Render all the entries below as a JSON array of strings, with one string per line and blank lines omitted.

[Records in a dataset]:
+ + + + + + +
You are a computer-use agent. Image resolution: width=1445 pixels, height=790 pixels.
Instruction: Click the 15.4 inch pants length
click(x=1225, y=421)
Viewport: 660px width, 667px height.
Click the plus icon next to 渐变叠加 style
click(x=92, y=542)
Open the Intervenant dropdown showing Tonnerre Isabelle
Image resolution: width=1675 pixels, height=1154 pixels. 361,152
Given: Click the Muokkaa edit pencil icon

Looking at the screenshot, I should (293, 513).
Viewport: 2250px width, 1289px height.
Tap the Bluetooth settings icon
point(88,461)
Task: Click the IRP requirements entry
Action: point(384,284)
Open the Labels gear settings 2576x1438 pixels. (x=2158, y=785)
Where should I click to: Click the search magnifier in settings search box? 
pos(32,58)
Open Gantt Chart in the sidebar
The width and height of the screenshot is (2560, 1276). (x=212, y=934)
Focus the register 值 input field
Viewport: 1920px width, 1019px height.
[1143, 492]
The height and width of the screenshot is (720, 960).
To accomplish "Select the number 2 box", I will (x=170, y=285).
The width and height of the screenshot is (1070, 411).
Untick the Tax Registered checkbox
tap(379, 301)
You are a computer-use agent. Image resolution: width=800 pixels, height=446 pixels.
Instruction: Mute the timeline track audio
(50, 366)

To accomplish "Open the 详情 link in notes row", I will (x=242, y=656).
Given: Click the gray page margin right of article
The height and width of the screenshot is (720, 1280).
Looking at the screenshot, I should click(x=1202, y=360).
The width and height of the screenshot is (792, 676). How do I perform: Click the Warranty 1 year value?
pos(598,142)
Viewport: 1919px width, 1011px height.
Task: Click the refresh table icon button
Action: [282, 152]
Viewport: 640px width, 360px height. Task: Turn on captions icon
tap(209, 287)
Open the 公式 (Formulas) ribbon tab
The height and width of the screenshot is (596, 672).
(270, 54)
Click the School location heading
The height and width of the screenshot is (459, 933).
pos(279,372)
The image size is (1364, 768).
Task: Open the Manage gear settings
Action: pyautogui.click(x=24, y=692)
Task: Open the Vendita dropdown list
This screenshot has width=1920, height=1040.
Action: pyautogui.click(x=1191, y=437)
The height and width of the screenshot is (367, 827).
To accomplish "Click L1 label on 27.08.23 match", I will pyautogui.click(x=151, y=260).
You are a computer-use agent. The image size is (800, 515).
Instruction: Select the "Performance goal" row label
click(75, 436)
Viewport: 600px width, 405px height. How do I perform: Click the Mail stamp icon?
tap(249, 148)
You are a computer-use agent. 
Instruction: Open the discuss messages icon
+ + + + + + +
[RESPONSE]:
[
  "You are a computer-use agent. Image resolution: width=1445 pixels, height=790 pixels.",
  "Instruction: Click the 15.4 inch pants length",
  "click(x=1225, y=421)",
  "Viewport: 660px width, 667px height.",
  "Click the plus icon next to 渐变叠加 style",
  "click(x=92, y=542)",
  "Open the Intervenant dropdown showing Tonnerre Isabelle",
  "Image resolution: width=1675 pixels, height=1154 pixels. 361,152",
  "Given: Click the Muokkaa edit pencil icon",
  "Looking at the screenshot, I should (293, 513).",
  "Viewport: 2250px width, 1289px height.",
  "Tap the Bluetooth settings icon",
  "point(88,461)",
  "Task: Click the IRP requirements entry",
  "Action: point(384,284)",
  "Open the Labels gear settings 2576x1438 pixels. (x=2158, y=785)",
  "Where should I click to: Click the search magnifier in settings search box? ",
  "pos(32,58)",
  "Open Gantt Chart in the sidebar",
  "The width and height of the screenshot is (2560, 1276). (x=212, y=934)",
  "Focus the register 值 input field",
  "Viewport: 1920px width, 1019px height.",
  "[1143, 492]",
  "The height and width of the screenshot is (720, 960).",
  "To accomplish \"Select the number 2 box\", I will (x=170, y=285).",
  "The width and height of the screenshot is (1070, 411).",
  "Untick the Tax Registered checkbox",
  "tap(379, 301)",
  "You are a computer-use agent. Image resolution: width=800 pixels, height=446 pixels.",
  "Instruction: Mute the timeline track audio",
  "(50, 366)",
  "To accomplish \"Open the 详情 link in notes row\", I will (x=242, y=656).",
  "Given: Click the gray page margin right of article",
  "The height and width of the screenshot is (720, 1280).",
  "Looking at the screenshot, I should click(x=1202, y=360).",
  "The width and height of the screenshot is (792, 676). How do I perform: Click the Warranty 1 year value?",
  "pos(598,142)",
  "Viewport: 1919px width, 1011px height.",
  "Task: Click the refresh table icon button",
  "Action: [282, 152]",
  "Viewport: 640px width, 360px height. Task: Turn on captions icon",
  "tap(209, 287)",
  "Open the 公式 (Formulas) ribbon tab",
  "The height and width of the screenshot is (596, 672).",
  "(270, 54)",
  "Click the School location heading",
  "The height and width of the screenshot is (459, 933).",
  "pos(279,372)",
  "The image size is (1364, 768).",
  "Task: Open the Manage gear settings",
  "Action: pyautogui.click(x=24, y=692)",
  "Task: Open the Vendita dropdown list",
  "This screenshot has width=1920, height=1040.",
  "Action: pyautogui.click(x=1191, y=437)",
  "The height and width of the screenshot is (367, 827).",
  "To accomplish \"Click L1 label on 27.08.23 match\", I will pyautogui.click(x=151, y=260).",
  "You are a computer-use agent. The image size is (800, 515).",
  "Instruction: Select the \"Performance goal\" row label",
  "click(75, 436)",
  "Viewport: 600px width, 405px height. How do I perform: Click the Mail stamp icon?",
  "tap(249, 148)",
  "You are a computer-use agent. ",
  "Instruction: Open the discuss messages icon"
]